In the remainder of this blog, let’s discuss some of the actions data centers are taking to reduce their energy demand footprint and what other potential solutions there may be to reduce power consumption.

Let’s start at the beginning with chips. The Nvidia systems used for AI have increased in transistor count, data performance, and power utilization. The H100 chip has 80 billion transistors, can process 3TB per second, and consumes 700 watts. The Nvidia B200 has 208 billion transistors, operates at 9TB per second, and consumes over 1000 Watts. This is a 3x performance improvement for a 42% increase in power.

Models can be trained more quickly, and inference answers obtained faster using less power. Chip design, or chiplet design, is another area where power consumption can be lowered. Each new technology node can save power as the transistor dimensions get smaller; however, unlike in earlier technology nodes, if you save power, you have lower performance. Most companies opt for performance.

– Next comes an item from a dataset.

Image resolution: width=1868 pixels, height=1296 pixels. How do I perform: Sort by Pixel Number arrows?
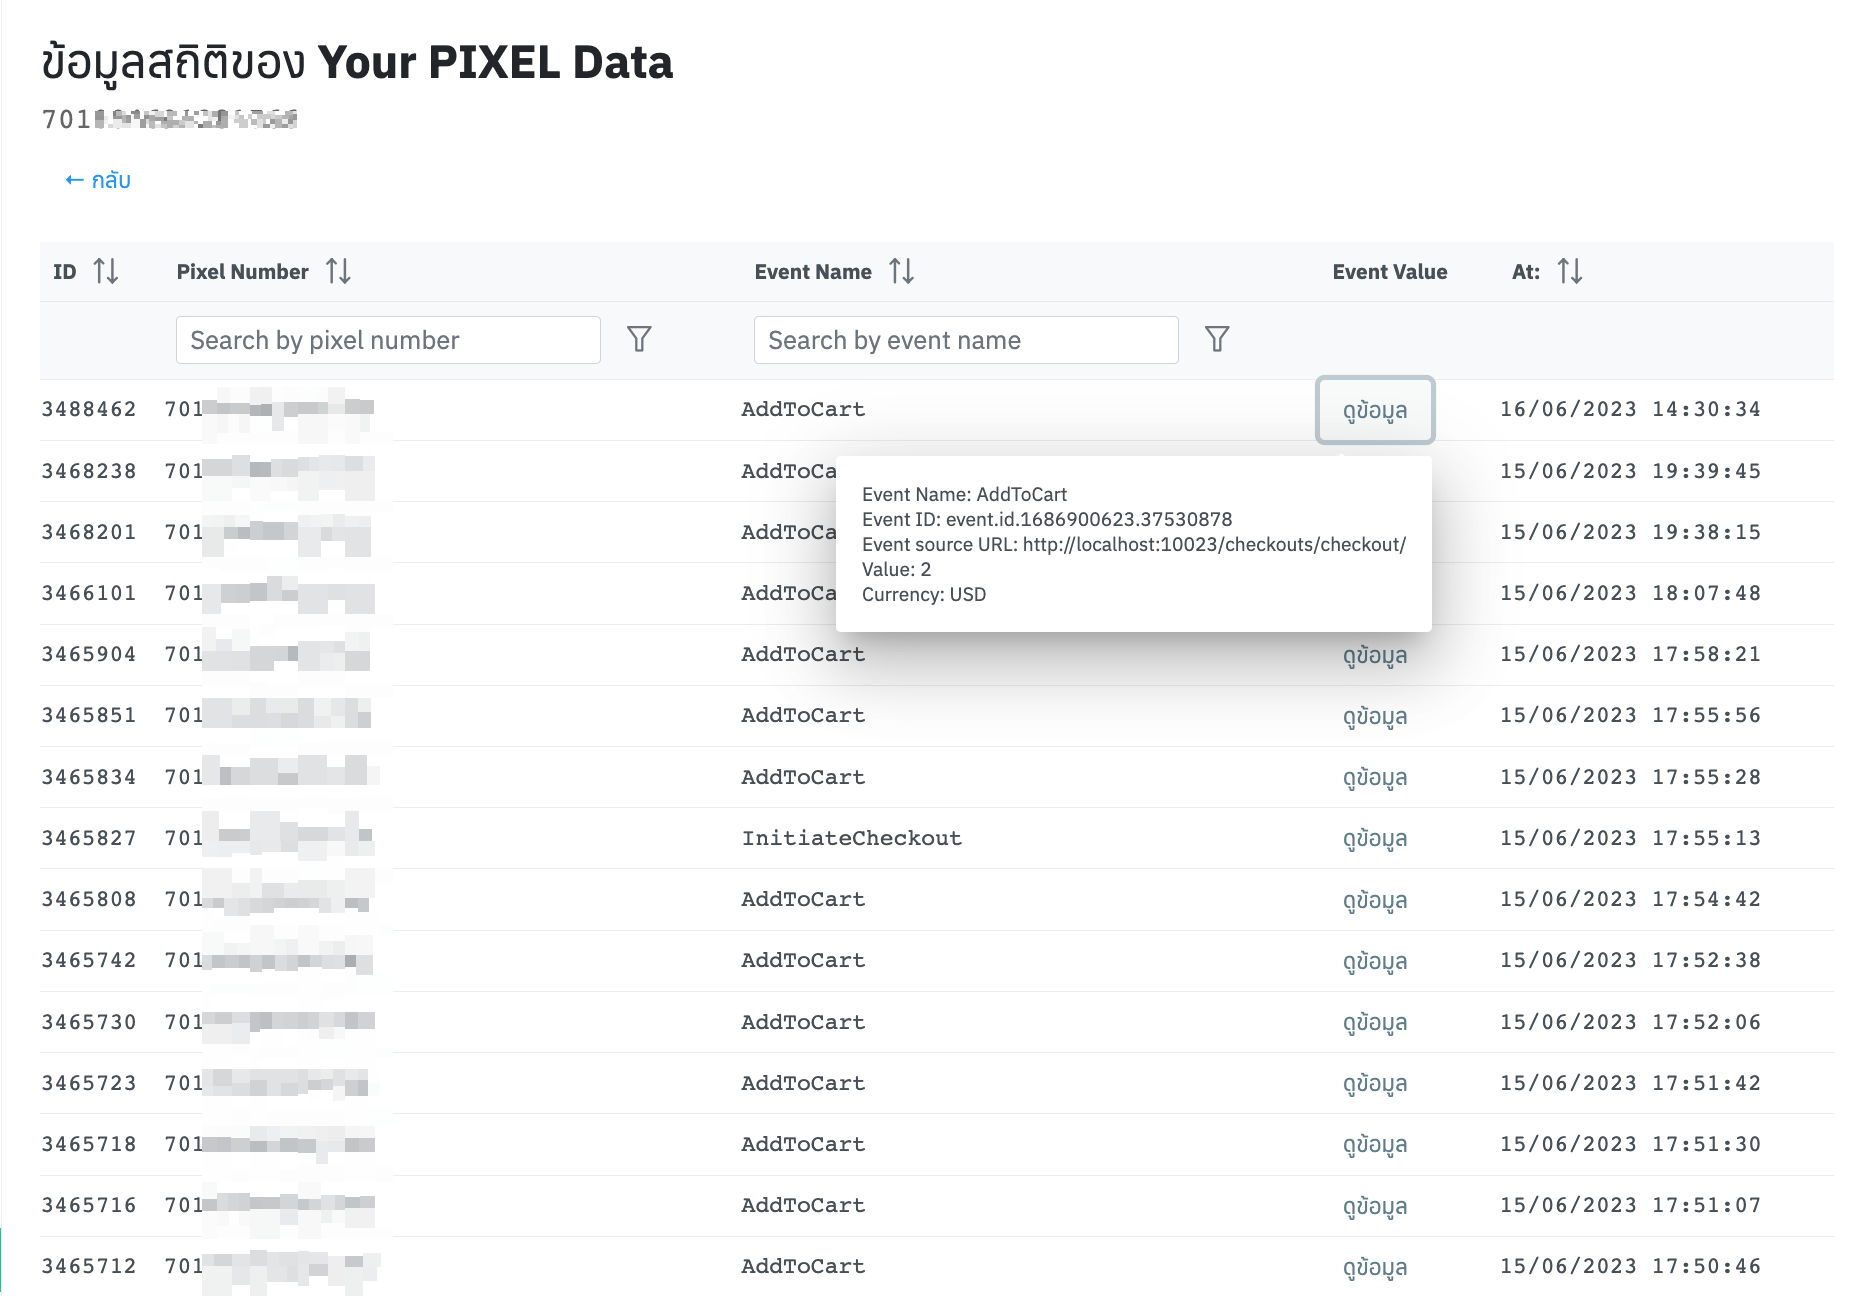tap(338, 271)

Moving to backside power at sub-2 nm has the potential to improve power performance by 20-30%. This could be substantial as AI chips shift to this node in a couple of years. Using chiplets to move the SRAM off the SoC and to a separate chip connected to the processor can provide a more direct path to the memory and reduce heat that is generated by routing across the chip.

Advances being made in high bandwidth memory (HBM) can also help to reduce the power consumption of the system. Improvements in moving from ball bonding to hybrid bonding can help to reduce the pitch size and increase the density of the wiring that allows data and power to move more efficiently in the 3D package.

The move to photonics will also be a big energy saver, as the heat generated by using copper to move data can now be reduced by using photonics to transfer data. Photonic use is accelerating in data centers to help reduce power and heat, but also to improve bandwidth. With chiplet technology, chip-to-chip photonics is becoming a possibility, but it is still a way off from implementation.

Lastly, AI is now being used to help in layouts and design for chips and chiplets. It will be interesting to see if newer generation chips designed with AI can improve on the power performance curve, and if something new and different is developed to run AI models.

Figure 2: Optimizing Chiplet Layout
Figure 2: Optimizing Chiplet Layout (Source: Cadence)

Data centers are looking for ways to reduce their power usage, especially at peak times. They have been scheduling non-urgent tasks in off-peak hours. This reduces the power draw at peak energy times and helps the grid, as well as power producers, manage and distribute power more easily. This is somewhat like companies and office buildings that use peak power management to reduce energy bills.

Moving to different types of water cooling can help reduce energy usage for the cooling of data centers. Water cooling can take several different forms. 1) Chip or package cooling where the water meets the package or system. 2) Immersion cooling, where the server is placed into a liquid bath. 3) where water runs through the server stack. In the first 2 examples, the systems become more data efficient as the system runs cooler, so you can improve efficiency by running the system faster.

Figure 3: Improvement in system efficiency due to liquid cooling (Source Nvidia)
Figure 3: Improvement in system efficiency due to liquid cooling (Source Nvidia)

 

Figure 4: Immersion cooling system layout (Source Stultx )
Figure 4: Immersion cooling system layout (Source Stultx )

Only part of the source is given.